OSHKOSH, Wis. (September 21, 2009)—Last week, USA Today and NBC published reports indicting General Aviation (GA) airports and implying that they are an underutilized drain on the country that don’t provide real benefits to average Americans.

“The report that was produced was one sided, lacking in accuracy and research validity, and full of unfounded stereotypes about GA,” said NAFI Executive Director Jason Blair. “Local airports are where much of the flight training in this country begins. If USA Today and NBC would have us stop funding these airports and focus only on the larger airports that have commercial air traffic, where would the flight training for tomorrow's pilots take placeè Perhaps we should close community colleges across the country since they do not provide education to as many people as larger universitiesè”

Local airports have significant impact on the communities that surround them, Blair said. They provide jobs, and across the country, the businesses that serve pilots provide aircraft maintenance, car rentals, catering, manufacturing, and much more.

“If we choose to attack GA, it should be with the understanding that to do so would represent not only attacking the local airport, but the vast array of jobs that providing services to GA operations across the country,” Blair said.

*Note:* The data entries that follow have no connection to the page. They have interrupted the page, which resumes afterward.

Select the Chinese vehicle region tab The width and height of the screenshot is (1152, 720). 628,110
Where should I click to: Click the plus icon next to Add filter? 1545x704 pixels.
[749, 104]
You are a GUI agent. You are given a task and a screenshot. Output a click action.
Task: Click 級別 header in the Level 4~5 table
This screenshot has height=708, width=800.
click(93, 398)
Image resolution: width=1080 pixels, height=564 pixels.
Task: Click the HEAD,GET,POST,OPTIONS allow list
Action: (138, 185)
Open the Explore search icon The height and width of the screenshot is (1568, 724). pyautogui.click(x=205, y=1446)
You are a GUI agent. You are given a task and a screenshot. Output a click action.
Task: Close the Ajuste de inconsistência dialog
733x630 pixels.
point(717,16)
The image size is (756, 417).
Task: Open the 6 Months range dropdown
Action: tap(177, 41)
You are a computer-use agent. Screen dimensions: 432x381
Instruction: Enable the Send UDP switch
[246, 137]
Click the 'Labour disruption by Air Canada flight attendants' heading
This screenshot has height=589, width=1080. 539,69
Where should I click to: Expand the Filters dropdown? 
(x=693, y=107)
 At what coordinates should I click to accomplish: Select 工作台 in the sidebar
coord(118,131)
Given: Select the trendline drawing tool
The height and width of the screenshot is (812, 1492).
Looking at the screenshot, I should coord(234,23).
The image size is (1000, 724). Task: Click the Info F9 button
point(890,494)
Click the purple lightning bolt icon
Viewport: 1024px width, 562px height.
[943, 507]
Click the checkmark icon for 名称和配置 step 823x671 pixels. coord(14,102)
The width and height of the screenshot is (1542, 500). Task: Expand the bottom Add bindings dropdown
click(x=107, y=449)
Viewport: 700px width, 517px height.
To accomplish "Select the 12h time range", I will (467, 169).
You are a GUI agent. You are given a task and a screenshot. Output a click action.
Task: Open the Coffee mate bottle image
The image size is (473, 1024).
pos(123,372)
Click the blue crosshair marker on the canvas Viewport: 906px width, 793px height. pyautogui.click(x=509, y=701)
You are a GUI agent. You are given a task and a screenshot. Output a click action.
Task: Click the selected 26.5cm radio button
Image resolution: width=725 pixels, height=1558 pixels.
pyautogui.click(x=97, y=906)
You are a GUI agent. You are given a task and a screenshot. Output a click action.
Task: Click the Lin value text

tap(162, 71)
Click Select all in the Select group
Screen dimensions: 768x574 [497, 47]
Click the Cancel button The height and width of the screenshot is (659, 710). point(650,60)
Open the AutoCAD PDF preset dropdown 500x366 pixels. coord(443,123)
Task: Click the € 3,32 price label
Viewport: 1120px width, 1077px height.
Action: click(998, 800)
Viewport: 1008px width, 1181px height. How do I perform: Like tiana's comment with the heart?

Furthermore, the implication that an airport's funding should be cut, eliminated, or minimized because it may not be being used at "full capacity" is simple-minded and short of foresight, Blair said.

“It’s the equivalent of saying we should ask a hotel to close because all of the rooms weren't full, or eliminate a road because it’s only used by the people that lived on it,” Blair said. “The reality is that airports are infrastructure pieces that serve as entry points to communities and drive economic impact in a positive manner within those communities.”

While it’s difficult to quantify the entire impact that airports in particular, and GA as a whole, may have, that doesn't mean that the impact isn't there, Blair said.

“Our industry is under fire; stereotypes are being spread that we are just a bunch of rich playboys and playgirls,” Blair said. “The reality that we are a vital industry is not getting through to the general public. If we allow this to continue, we will lose this battle. All of us in GA need to work within our communities to show the value we represent and why we are vital to the communities and the economies where we work.”